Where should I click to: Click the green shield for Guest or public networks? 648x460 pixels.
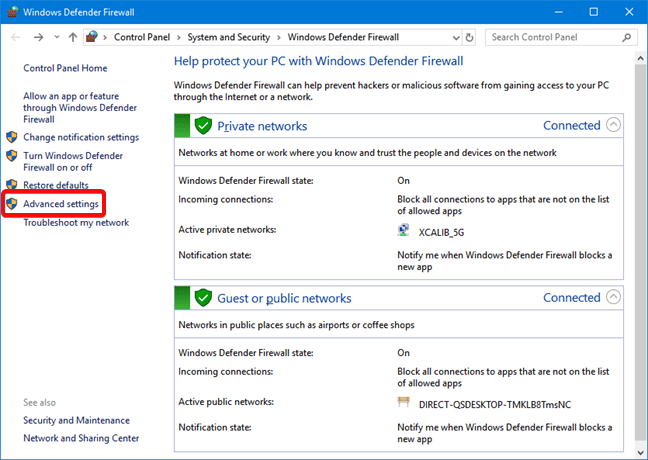point(203,298)
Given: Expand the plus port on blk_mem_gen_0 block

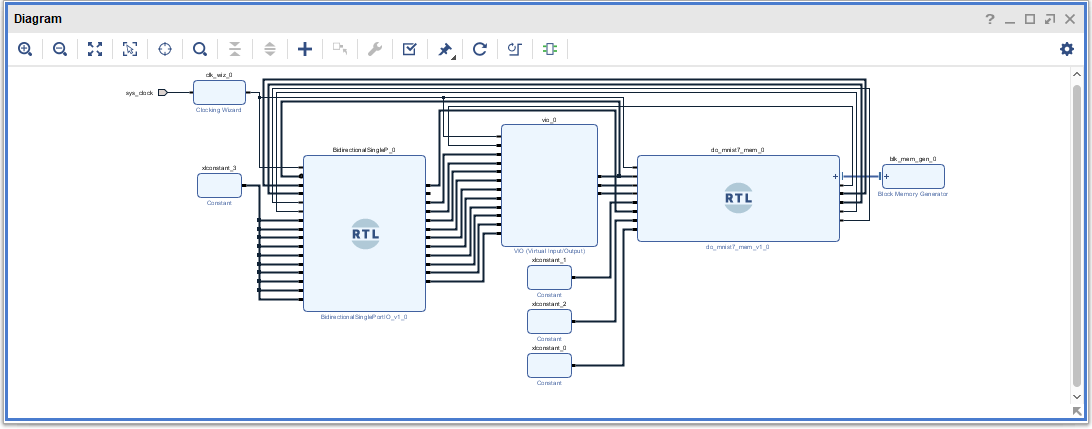Looking at the screenshot, I should (886, 176).
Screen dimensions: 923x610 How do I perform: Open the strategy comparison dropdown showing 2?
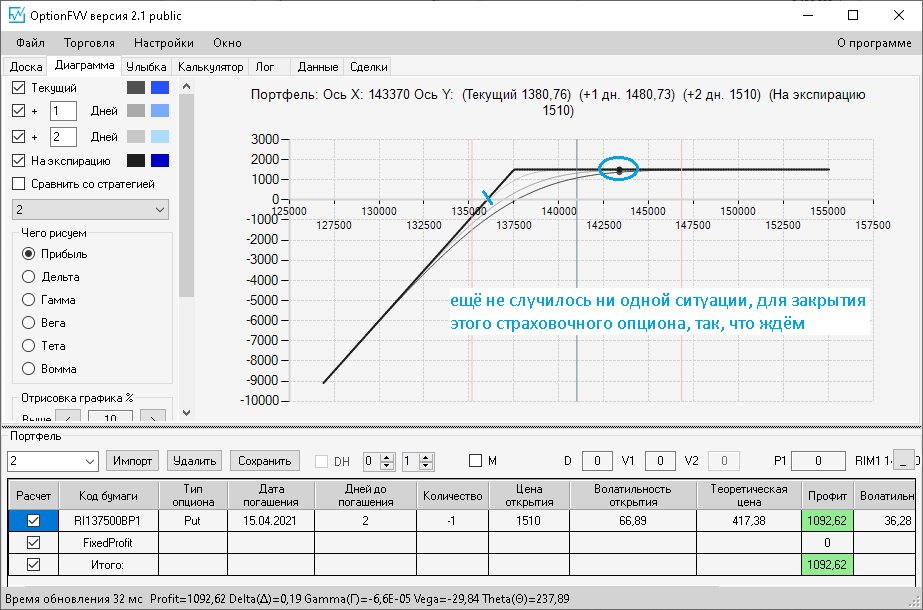tap(90, 210)
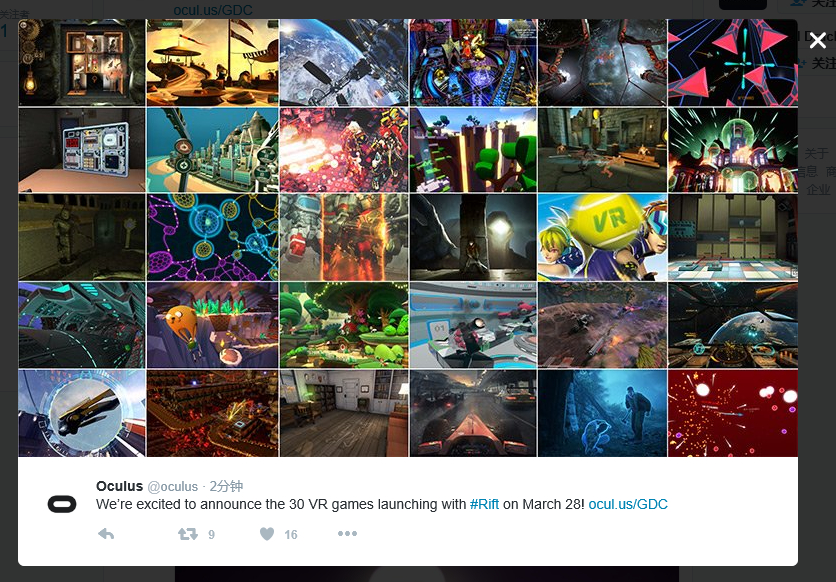Screen dimensions: 836x582
Task: Select the Earth space station thumbnail
Action: click(x=343, y=62)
-*-
▶ **Action item**: Output the line that contains "Screen dimensions: 923x610" and every subsequent line through the end of the entries, exactly as given, without pictures.

▶ **Result of the task**:
Screen dimensions: 923x610 How do I perform: Open the strategy comparison dropdown showing 2?
tap(90, 210)
Screen dimensions: 836x582
Task: Select the Earth space station thumbnail
Action: click(x=343, y=62)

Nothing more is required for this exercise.